Change in leverage assesses how a company's debt levels have evolved relative to its equity, reflecting risk management effectiveness.
Evaluating Brenntag's leverage between 2022 and 2023, a marginal reduction from 0.2276 to 0.205 (approximately 2.25% decreased leverage) is evident. This decrease signals Brenntag's strategic move towards a more conservative financial structure, prioritizing stability. This decrement contrasts with the historical trend, as seen with varying leverage levels over the last two decades. Notably, peaks in leverage, such as 2015’s 0.2987, were followed by measured reductions, indicative of proactive risk adjustments. Thus, this latest decrease is a positive trend under the Piotroski scoring model, meriting a 1-point increment for decreased leverage in 2023.
Current Ratio is growing?
The Current Ratio measures a company’s ability to pay off its short-term liabilities with its short-term assets. An increasing Current Ratio indicates better short-term financial health.
Brenntag’s Current Ratio decreased from 1.8284 in 2022 to 1.5268 in 2023, which is below the industry median of 1.9399. This is concerning as it suggests that Brenntag's liquidity position has weakened, reducing by approximately 16.5%. Given this substantial decline, the Current Ratio criterion scores 0 points. This calls for a closer look at the company's short-term liabilities and asset management strategies.
Number of shares not diluted?
Assess whether the change in outstanding shares over the past year indicates shareholder dilution or concentration.
The outstanding shares decreased from 154,500,000 in 2022 to 151,100,000 in 2023, indicating share repurchase activity or a reverse stock split. With a drop, we assign a score of 1 for this criterion. Historically, shares have remained stable at 154,500,000 from 2012 to 2022, making this change notable. Shrinking outstanding shares usually implies rising EPS (Earnings Per Share), benefiting the existing shareholders.
Operating of Brenntag (BNR.DE)
Cross Margin is growing?
The change in Gross Margin evaluates whether the company's efficiency in generating profit from sales has improved or worsened over the period.
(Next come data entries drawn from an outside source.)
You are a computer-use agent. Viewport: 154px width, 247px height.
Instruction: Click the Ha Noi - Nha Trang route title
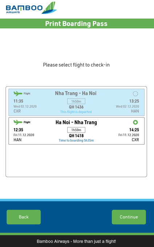coord(76,122)
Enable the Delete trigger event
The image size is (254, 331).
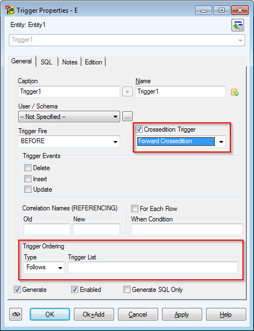[x=28, y=168]
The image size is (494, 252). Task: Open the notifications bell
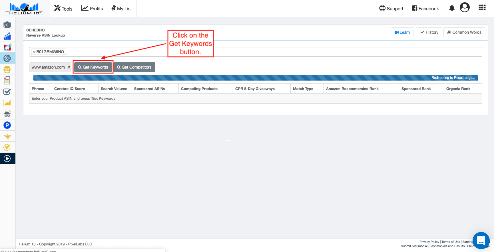coord(452,8)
The Gross Margin for Brenntag (BNR.DE) was 0.2223 in 2022 and increased to 0.2391 in 2023. This represents a growth in Gross Margin, signalling an improvement in the company's ability to convert revenue into gross profit. Adding a point here, we observe an upward trend, which is favourably aligned with previous performance except 2020 and 2021. Despite having a Gross Margin below the industry median of 0.3018 in 2023, this growth remains a positive indicator for Brenntag, indicating better cost control and pricing strategies.
Asset Turnover Ratio is growing?
Asset Turnover indicates how efficiently a company uses its assets to generate sales. It's vital for understanding operational efficiency.
The Asset Turnover for Brenntag decreased from 1.8016 in 2022 to 1.549 in 2023, resulting in a score of 0 for this Piotroski criterion. Historically, Brenntag's Asset Turnover has varied, peaking in recent years, but the decline in 2023 suggests a potential inefficiency or strategic shift. For instance, the ratio was at its lowest in 2020 at 1.4119, highlighting variability influenced by market conditions or operational changes.
Obligatory risk notice
We would like to point out that the contents of this website are for general information purposes only and do not constitute recommendations for the purchase or sale of specific financial instruments, and therefore do not constitute investment advice. In particular, marketstorylabs.com and its creators cannot assess the extent to which information / recommendations made on the pages correspond to your investment objectives, your risk tolerance and your ability to bear losses. Therefore, if you make any investment decisions based on information on the site, you do so solely on your own responsibility and at your own risk. This in turn means that neither marketstorylabs.com nor its creators are liable for any losses incurred as a result of investment decisions based on the information on the marketstorylabs.com website or other media used.